* [Exercise prompt]:
Look through the data below for the line with "Collapse the trigger step with the up chevron", and transcribe it exactly together with each line after it up to and including the line with "Instruction: Focus the Search input field". Give nothing else.

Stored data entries
※ ※ ※

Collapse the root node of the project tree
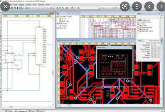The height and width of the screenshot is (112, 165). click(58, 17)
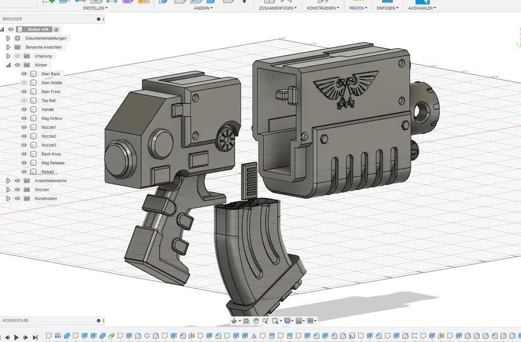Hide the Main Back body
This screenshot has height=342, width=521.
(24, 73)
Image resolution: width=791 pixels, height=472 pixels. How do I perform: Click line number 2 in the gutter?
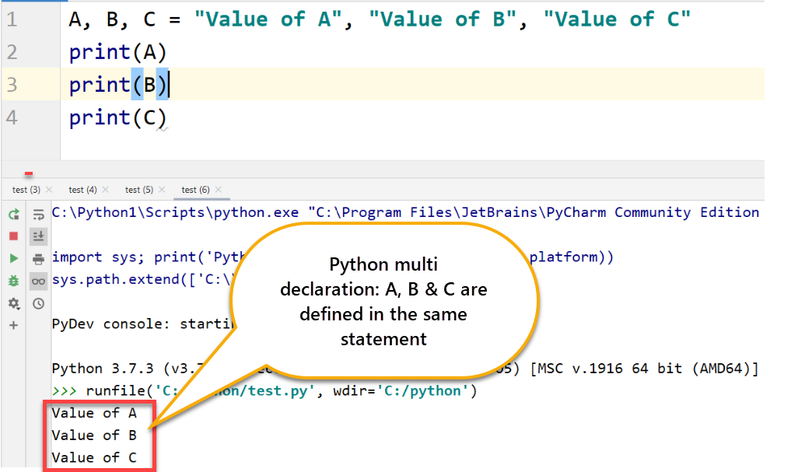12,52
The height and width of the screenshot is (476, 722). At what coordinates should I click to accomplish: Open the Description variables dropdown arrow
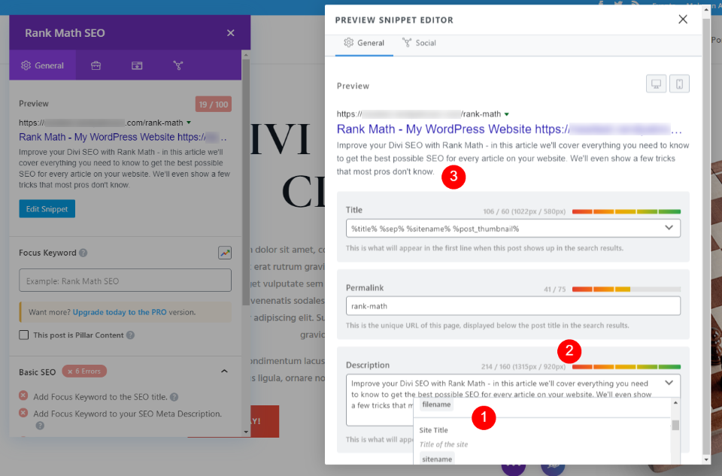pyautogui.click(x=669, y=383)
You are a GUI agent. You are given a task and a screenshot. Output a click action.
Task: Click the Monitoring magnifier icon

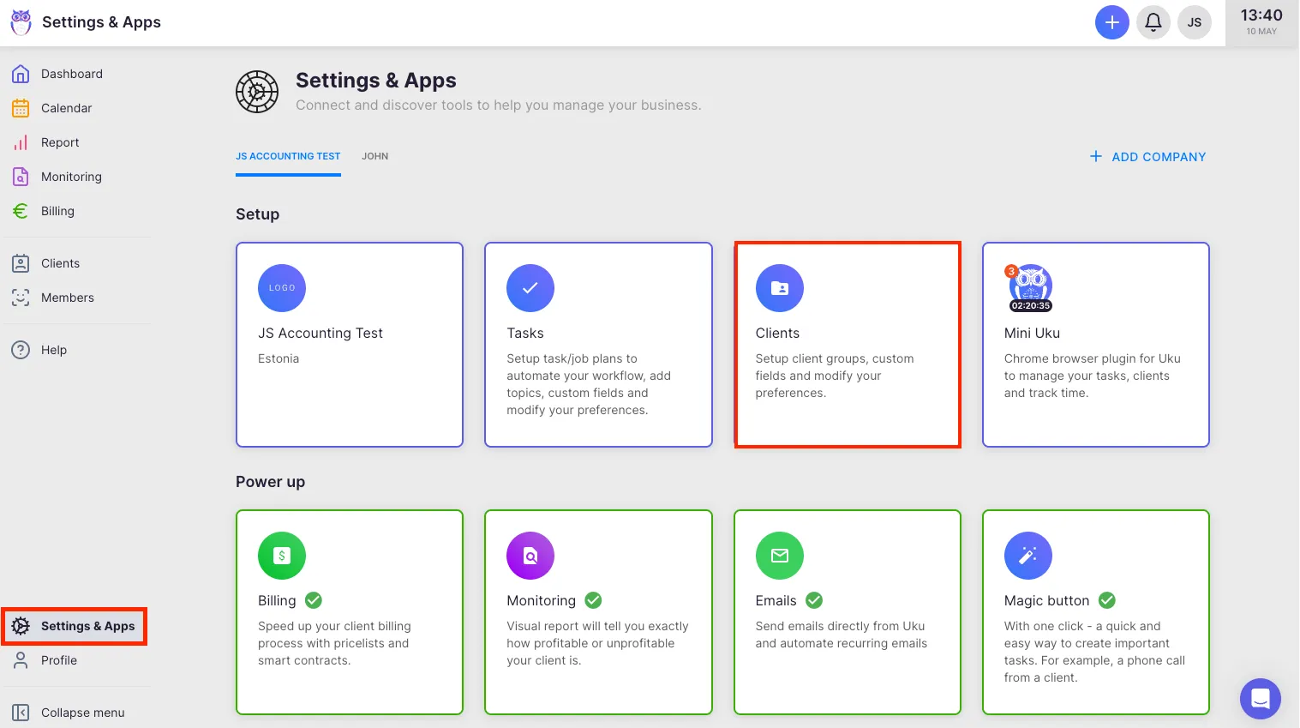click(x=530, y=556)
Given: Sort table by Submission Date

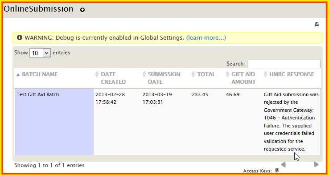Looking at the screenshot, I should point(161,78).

※ ※ ※

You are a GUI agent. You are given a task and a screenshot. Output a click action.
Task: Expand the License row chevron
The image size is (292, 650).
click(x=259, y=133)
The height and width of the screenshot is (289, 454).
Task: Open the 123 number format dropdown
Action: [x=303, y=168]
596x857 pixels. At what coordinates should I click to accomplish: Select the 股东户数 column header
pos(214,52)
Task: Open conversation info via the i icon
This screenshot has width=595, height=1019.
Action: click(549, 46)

※ ※ ※

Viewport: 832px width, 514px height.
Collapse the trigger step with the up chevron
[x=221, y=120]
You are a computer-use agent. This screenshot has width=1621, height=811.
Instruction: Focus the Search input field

※ ※ ※

* [Exercise solution]:
Collapse the trigger step with the up chevron
[x=221, y=120]
You are a computer-use agent. This screenshot has width=1621, height=811.
Instruction: Focus the Search input field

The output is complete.